Wednesday 12 May 2010

Taşların Dili



Suyun sesi ne güzeldir; bir şelalenin başında, denizin kıyısında, bir bebeğin poposunu yıkarken, mermeri keserken, çimleri yeşertirken. Sudan yaşam bulsak da, kendisinin bulunmamasını isteyeceğimiz yerler de hayli çoktur. Bunlardan birisi de kanalizasyon borusu ile ev duvarı arasıdır; keza buraya sızan su, eğer müdahale edilmezse, engin ve ebedi rutubet öbekleri yaratır.
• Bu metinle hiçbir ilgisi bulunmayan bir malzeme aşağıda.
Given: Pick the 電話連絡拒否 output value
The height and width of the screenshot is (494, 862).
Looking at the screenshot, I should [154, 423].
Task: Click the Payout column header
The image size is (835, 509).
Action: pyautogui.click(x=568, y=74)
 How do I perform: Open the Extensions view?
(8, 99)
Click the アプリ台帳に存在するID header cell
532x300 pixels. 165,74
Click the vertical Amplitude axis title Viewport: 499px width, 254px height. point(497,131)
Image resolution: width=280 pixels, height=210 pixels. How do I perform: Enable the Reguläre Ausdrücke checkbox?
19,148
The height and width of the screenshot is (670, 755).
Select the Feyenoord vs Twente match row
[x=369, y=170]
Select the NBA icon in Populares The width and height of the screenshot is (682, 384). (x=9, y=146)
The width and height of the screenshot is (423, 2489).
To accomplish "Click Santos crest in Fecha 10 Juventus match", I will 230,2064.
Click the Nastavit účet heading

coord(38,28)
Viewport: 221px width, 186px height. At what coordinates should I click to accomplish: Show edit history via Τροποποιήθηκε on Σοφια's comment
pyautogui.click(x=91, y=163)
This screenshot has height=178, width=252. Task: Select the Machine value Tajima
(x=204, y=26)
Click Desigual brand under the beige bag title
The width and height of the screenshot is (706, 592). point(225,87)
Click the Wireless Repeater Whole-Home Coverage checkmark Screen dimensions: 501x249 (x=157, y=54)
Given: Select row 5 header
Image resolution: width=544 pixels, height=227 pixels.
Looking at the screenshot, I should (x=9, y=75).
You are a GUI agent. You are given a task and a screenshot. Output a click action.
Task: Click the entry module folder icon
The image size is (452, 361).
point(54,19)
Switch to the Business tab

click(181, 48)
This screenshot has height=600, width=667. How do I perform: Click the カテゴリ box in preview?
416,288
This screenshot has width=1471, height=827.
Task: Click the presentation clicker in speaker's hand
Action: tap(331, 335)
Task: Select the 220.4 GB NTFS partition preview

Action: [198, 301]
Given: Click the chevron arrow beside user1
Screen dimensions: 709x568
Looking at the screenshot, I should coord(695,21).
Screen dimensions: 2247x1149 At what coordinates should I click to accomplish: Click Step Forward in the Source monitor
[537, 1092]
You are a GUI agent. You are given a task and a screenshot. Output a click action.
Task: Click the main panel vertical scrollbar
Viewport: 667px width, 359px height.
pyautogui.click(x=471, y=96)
Elimizle koymuş gibi bulduk Hüseyin Usta'yı; 20 sene sonra tekrar evimize geldi; tatlı diliyle taşı deliğinden çıkartmaya ve gediğine geri koymaya... Çalışırken yoruldu; o yorulunca, biz murcu ve çekici aldık elimize. Amaç, borulara ve bağlantılarına daha fazla zarar vermeden, etrafını taşlardan arındırmak, borunun büyükçe bir parçasını değiştirdikten sonra, o duvarlar hiç delinmemiş gibi, herşeyi eski haline döndürmek! Biz murc ve çekiç ile uğraşır, o da çay içip dinlenirken, ansızın, güzelce uyardı: "Alargadan al, alargadan!" diye. "Murcu orda tutup vurmaya devam edersen, boruya doğru kaydıracaksın, zarar görecek; açıktan vur biraz..." demek istedi.
Henüz tabelamızı asmamıştık; Hüseyin usta dahil, kimseler bilmiyordu buranın ismini.
Ellerine sağlık Hüseyin usta, bu evin her taşında emeğin var.